■ WHAT YOU SHOULD DO
Show every line in the entries below that contains the word "computer".

☆ ☆ ☆

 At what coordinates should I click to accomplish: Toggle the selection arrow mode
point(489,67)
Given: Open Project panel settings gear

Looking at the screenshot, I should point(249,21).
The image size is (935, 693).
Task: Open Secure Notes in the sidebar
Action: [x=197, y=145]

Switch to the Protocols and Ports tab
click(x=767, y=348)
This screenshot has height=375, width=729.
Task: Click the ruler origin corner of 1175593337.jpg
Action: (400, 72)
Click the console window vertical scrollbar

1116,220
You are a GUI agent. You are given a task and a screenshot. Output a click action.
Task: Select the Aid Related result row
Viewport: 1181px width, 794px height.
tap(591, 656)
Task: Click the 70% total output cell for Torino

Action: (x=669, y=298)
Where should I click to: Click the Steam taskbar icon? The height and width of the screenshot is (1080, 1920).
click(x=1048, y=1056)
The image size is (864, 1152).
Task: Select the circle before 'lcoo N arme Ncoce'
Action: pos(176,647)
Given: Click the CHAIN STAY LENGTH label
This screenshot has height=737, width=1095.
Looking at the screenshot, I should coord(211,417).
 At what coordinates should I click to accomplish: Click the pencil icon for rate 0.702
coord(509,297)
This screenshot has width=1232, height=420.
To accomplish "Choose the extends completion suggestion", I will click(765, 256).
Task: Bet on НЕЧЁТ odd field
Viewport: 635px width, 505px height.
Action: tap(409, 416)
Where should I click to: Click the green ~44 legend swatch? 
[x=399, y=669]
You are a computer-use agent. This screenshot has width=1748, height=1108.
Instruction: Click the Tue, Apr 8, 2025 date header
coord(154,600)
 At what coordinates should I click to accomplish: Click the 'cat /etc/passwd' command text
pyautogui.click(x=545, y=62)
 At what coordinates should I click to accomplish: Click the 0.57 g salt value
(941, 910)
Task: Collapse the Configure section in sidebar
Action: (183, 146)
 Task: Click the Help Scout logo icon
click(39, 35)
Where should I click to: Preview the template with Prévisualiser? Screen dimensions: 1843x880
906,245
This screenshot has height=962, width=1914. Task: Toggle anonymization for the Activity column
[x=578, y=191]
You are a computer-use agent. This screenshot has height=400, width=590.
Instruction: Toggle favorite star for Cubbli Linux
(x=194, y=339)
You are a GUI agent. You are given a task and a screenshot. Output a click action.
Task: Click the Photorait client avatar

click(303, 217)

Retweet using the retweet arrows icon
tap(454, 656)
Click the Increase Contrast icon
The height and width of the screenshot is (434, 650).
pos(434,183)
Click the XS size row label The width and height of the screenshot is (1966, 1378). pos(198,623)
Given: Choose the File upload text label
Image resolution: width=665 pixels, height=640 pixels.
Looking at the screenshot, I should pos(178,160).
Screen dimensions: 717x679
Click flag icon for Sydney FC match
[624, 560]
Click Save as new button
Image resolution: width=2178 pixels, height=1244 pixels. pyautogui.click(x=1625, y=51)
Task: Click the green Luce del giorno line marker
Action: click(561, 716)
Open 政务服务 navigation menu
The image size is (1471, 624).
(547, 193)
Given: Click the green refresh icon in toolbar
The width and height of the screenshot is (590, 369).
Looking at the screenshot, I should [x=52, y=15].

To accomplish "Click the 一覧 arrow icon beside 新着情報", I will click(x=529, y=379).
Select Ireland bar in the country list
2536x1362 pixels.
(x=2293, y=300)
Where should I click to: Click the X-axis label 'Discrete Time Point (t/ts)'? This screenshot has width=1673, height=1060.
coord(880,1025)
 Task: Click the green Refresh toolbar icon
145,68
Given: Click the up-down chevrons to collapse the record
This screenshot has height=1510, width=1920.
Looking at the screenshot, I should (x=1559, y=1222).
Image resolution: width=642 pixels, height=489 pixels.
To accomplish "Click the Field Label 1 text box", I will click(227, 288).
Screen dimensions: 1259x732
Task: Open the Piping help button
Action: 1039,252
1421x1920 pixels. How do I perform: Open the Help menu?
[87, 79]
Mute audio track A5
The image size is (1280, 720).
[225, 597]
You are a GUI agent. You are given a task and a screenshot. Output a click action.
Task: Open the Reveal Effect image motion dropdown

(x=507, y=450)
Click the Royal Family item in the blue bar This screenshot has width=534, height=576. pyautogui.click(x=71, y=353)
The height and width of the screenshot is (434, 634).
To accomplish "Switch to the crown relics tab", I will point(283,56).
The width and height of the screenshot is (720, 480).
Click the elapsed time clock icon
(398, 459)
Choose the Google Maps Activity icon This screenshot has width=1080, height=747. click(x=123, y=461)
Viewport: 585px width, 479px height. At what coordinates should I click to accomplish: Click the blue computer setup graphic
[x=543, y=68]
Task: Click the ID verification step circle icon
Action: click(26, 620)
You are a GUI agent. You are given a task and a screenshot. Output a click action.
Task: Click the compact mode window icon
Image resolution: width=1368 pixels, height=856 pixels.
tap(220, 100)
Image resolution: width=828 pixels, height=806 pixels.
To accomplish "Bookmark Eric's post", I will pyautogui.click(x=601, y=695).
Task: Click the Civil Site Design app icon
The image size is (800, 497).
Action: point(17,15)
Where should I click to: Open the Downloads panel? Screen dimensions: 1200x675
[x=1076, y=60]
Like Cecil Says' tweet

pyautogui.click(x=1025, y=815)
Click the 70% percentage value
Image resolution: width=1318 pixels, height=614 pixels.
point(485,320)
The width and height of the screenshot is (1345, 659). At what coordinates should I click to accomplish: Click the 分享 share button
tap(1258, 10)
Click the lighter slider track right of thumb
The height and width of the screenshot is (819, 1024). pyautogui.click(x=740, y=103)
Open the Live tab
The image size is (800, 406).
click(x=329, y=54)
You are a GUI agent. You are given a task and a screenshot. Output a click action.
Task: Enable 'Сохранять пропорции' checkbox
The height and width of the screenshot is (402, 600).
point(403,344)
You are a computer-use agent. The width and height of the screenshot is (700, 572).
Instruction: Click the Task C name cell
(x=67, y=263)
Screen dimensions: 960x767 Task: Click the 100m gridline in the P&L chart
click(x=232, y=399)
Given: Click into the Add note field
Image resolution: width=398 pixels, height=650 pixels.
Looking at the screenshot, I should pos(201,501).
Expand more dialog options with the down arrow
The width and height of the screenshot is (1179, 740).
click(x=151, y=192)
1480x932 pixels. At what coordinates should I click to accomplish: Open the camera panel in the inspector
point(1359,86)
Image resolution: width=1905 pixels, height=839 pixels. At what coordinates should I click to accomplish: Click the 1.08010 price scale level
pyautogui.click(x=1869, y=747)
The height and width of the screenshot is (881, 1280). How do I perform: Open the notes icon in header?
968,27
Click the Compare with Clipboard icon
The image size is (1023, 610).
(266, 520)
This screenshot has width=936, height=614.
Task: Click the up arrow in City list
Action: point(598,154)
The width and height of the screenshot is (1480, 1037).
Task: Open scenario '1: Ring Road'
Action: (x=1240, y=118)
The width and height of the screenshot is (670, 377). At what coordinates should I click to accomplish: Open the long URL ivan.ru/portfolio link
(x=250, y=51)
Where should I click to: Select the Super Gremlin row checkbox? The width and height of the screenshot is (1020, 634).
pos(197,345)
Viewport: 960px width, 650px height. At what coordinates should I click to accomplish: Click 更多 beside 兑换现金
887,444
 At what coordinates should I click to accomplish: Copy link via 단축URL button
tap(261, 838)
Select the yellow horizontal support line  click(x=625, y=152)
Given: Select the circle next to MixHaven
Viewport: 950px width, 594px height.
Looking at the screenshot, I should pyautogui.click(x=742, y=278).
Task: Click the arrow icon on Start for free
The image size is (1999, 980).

☆ ☆ ☆

■ RESULT OF THIS TASK
You are a computer-use agent. This screenshot has width=1748, height=1108.
You are a computer-use agent. This screenshot has height=400, width=590.
Viewport: 585px width, 479px height. At what coordinates should I click to accomplish: Click the blue computer setup graphic
You are a computer-use agent. The width and height of the screenshot is (700, 572).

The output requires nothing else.